ああ、これは……アイヌネギ、行者ニンニクだ。

知人のおすそ分けだという。

届いた箱を開けた瞬間、ふわっと強い香りが立ちのぼった。

中にはビニール袋がひとつ。そっと開けてみると、湿らせた新聞紙とアイヌネギが交互に何層にも重ねられていて、まるで緑のミルフィーユのようだった。

ひんやりとした新聞紙の感触、少し土の匂いを残した葉の束。

その丁寧な梱包に、思わず手が止まる。

「食べさせてやりたい」と思ってくれた人の気持ちが、その包み方から伝わってきた。

忙しい合間に、山へ入り、採って、洗って、重ねて……。

ただの食材じゃない。その一束に、時間と労力と、そして小さな愛が詰まっている。

今ではハウス栽培のものも出回っているけれど、山で採れた天然ものには、土の匂いと命の気配が宿っている。

「昔ほど簡単じゃないよ。今は熊が怖くて山に入れないんだよ」と知人は言う。

行者ニンニクには、「修行僧が山での厳しい修行の合間、こっそり口にして力をつけた」という由来があるらしい。

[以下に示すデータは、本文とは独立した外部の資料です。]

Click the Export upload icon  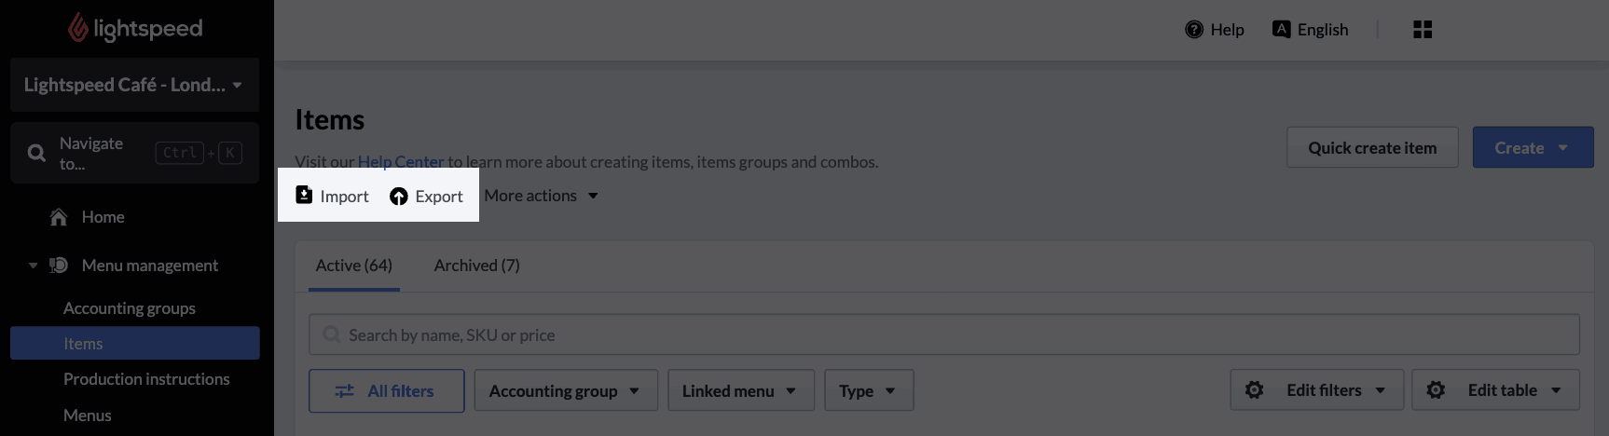click(399, 197)
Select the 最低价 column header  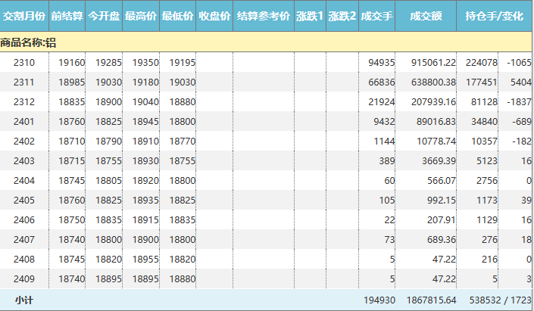click(x=178, y=16)
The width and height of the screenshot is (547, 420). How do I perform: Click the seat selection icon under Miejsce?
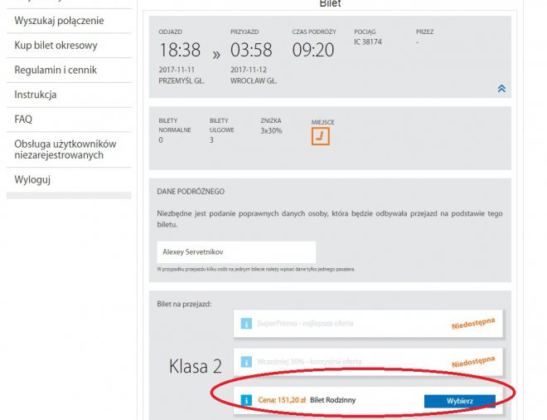(x=320, y=137)
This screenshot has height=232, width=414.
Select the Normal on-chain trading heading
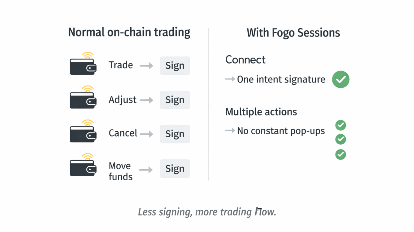coord(129,32)
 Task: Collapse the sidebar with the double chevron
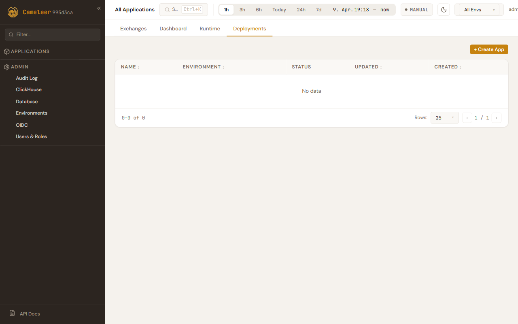[x=99, y=8]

疲労回復や免疫力向上に効くとされる、まさに山のパワーフードだ。

修行中にこっそり、というエピソードは目に浮かぶようだ。

なんとも人間らしくて、私は好きだ。

さっそく卵とじにしてみた。

湯気とともに立ちのぼる、あの力強い香り。

癖はあるけど、一度好きになるとやみつきになる。

噛むほどに、山の味がする。

自然の恵みを、ありがたくいただく。

それは、山に入って採ってくれる人がいてこそ。

そして、自然の中で生きるということの、危うさと背中合わせでもある。

美味しいものをいただくと、つい嬉しくて無邪気になる。

けれどその背景には、熊の気配、気候の変化、森の奥の静けさといった、目に見えないものがひっそりとある。

「自然とともに生きる」とは、どういうことだろう。

口の中に残るアイヌネギの風味を味わいながら、ふとそんなことを考えた。